We are interested in determining the threshold values ${\alpha }_0,{\alpha }_1,\dots ,{\alpha }_C$ with ${\alpha }_0=-\infty$ and ${\alpha }_C=+\infty$ ( ${\alpha }_0\le {\alpha }_1\le \dots \le {\alpha }_C$) that minimize the expression for chance agreement in equation (3) when raters j and j′ (j ≠ j′) come from the same group so that k = k′ and ${\sigma }_T^2={\sigma }_{T^{\prime }}^2$. Based upon the ordinal GLMM in equation (1), we define “gap” probabilities as:

$$g_c=P(Y_{ij}=c)=\mathrm{\Phi }\left(\frac{{\alpha }_c-k}{\sqrt{{\sigma }_T^2}}\right)-\mathrm{\Phi }\left(\frac{{\alpha }_{c-1}-k}{\sqrt{{\sigma }_T^2}}\right)\text{for}c=1,\dots ,C.$$

Then chance agreement p_c can be written as

$$\begin{array}{l}{p}_c={\displaystyle \sum _{c=1}^C[P(Y_{ij}=c)\times P(Y_{i\text{'}j\text{'}}=c)]}\\ ={\displaystyle \sum _{c=1}^C\left[\mathrm{\Phi }\left(\frac{{\mathit{\alpha }}_c-k}{\sqrt{{\mathit{\sigma }}_T^2}}\right)-\mathrm{\Phi }\left(\frac{{\mathit{\alpha }}_{c-1}-k}{\sqrt{{\mathit{\sigma }}_T^2}}\right)\right]}\times \left[\mathrm{\Phi }\left(\frac{{\mathit{\alpha }}_c-k\prime }{\sqrt{{\mathit{\sigma }}_{T^{\prime }}^2}}\right)-\mathrm{\Phi }\left(\frac{{\mathit{\alpha }}_{c-1}-k\prime }{\sqrt{{\mathit{\sigma }}_{T^{\prime }}^2}}\right)\right]\\ ={\displaystyle \sum _{c=1}^C{g}_c^2=g^{\prime }Ig}\end{array}$$

where k and k′ denote constant terms ${{\beta }^{\prime }}_1{x}_i+{{\beta }^{\prime }}_2{x}_j$ and ${{\beta }^{\prime }}_1{x}_i+{{\beta }^{\prime }}_2{x}_{j^{\prime }}$ and total variances are ${\sigma }_T^2={\sigma }_{u\ast }^2+{\sigma }_{v_j^{\ast }}^2+1$ and ${\sigma }_{T^{\prime }}^2={\sigma }_{u\ast }^2+{\sigma }_{v_{j^{\prime }}^{\ast }}^2+1$. Vector $g=(g_1,g_2,\dots ,g_C)$ and matrix I is the C × C identity matrix. So our goal is to minimize $g^{\prime }Ig$subject to ${\displaystyle \sum _{c=1}^C{g}_c=1}$.

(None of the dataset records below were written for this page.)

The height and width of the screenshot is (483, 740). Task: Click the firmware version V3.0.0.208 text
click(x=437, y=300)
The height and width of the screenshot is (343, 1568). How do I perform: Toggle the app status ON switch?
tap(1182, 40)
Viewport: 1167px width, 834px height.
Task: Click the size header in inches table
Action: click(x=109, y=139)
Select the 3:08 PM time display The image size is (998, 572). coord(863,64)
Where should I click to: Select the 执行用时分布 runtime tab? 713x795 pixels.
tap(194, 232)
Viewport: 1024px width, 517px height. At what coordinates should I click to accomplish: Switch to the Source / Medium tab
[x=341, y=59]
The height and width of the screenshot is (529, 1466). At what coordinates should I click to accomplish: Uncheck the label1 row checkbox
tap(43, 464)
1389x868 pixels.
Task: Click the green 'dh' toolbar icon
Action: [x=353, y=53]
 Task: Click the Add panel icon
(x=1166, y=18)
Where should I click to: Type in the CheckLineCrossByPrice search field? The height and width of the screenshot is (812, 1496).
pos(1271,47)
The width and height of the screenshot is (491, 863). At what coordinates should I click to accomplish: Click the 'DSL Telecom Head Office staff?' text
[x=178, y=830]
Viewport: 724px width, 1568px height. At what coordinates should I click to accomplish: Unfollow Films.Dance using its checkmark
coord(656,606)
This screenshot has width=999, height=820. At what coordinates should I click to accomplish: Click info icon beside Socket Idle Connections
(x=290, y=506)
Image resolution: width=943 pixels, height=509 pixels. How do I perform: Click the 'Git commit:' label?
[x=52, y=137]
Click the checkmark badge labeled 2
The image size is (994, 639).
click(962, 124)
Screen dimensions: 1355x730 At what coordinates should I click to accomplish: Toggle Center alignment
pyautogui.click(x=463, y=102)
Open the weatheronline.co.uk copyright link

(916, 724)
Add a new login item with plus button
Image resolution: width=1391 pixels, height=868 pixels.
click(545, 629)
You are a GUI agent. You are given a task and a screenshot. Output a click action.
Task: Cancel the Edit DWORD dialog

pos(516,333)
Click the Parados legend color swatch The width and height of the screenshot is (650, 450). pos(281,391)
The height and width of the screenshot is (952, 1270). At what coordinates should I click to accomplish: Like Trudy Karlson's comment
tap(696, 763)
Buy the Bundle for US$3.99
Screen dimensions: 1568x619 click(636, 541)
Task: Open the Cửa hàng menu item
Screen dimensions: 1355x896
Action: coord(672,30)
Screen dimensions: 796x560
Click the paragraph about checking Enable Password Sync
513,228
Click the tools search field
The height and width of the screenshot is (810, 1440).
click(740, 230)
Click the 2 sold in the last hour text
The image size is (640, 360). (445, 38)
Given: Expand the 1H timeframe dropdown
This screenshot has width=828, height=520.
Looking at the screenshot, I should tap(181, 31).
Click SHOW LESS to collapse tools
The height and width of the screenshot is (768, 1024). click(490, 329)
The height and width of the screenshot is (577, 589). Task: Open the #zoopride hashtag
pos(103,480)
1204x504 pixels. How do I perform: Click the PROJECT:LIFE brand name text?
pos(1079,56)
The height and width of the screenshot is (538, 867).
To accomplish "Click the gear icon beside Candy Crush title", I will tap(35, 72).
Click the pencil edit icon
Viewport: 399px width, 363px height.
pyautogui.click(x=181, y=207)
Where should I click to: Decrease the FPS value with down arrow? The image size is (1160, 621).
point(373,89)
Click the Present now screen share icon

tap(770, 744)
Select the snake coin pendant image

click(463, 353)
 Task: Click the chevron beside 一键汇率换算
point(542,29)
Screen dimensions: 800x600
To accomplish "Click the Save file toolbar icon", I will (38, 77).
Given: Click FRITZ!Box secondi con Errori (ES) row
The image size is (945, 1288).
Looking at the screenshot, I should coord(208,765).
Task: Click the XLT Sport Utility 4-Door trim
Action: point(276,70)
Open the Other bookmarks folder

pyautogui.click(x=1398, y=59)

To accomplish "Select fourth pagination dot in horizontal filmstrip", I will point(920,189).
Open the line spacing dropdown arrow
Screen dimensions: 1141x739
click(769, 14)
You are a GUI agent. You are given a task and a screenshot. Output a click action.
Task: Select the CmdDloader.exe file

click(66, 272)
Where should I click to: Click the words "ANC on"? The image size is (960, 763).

We can apply the LaGrangian approach here, such that $Q={\displaystyle \sum _{c=1}^C{g}_c^2}+\lambda \left({\displaystyle \sum _{c=1}^C{g}_c}-1\right)$ and $\frac{\partial Q}{\partial g_c}=2g_c+\lambda =0$, c = 1,…,C. The only solution to these equations has all probabilities g_c equal, hence g_c ≡ 1/C. Under this configuration, the minimum value of $p_c={\displaystyle \sum _{c=1}^C{g}_c^2={\displaystyle \sum _{c=1}^C{\left(\frac{1}{C}\right)}^2=\frac{1}{C}}}$. The threshold values that satisfy this condition of g_c ≡ 1/C are derived as follows:

For c = 1: $g_1=\mathrm{\Phi }\left(\frac{{\alpha }_1-k}{\sqrt{{\sigma }_T^2}}\right)-\mathrm{\Phi }\left(\frac{{\alpha }_0-k}{\sqrt{{\sigma }_T^2}}\right)=\frac{1}{C}\Rightarrow$ ${\alpha }_{1min}=\sqrt{{\sigma }_T^2}{\mathrm{\Phi }}^{-1}\left(1/C\right)+k$. This process can be repeated for each c to obtain ${\alpha }_{cmin}={\mathrm{\Phi }}^{-1}(c/C)\sqrt{{\sigma }_{u_{\ast }}^2+{\sigma }_{v_j^{\ast }}^2+1}+({{\beta }^{\prime }}_1{x}_i+{{\beta }^{\prime }}_2{x}_j)$, c = 1,…., C−1.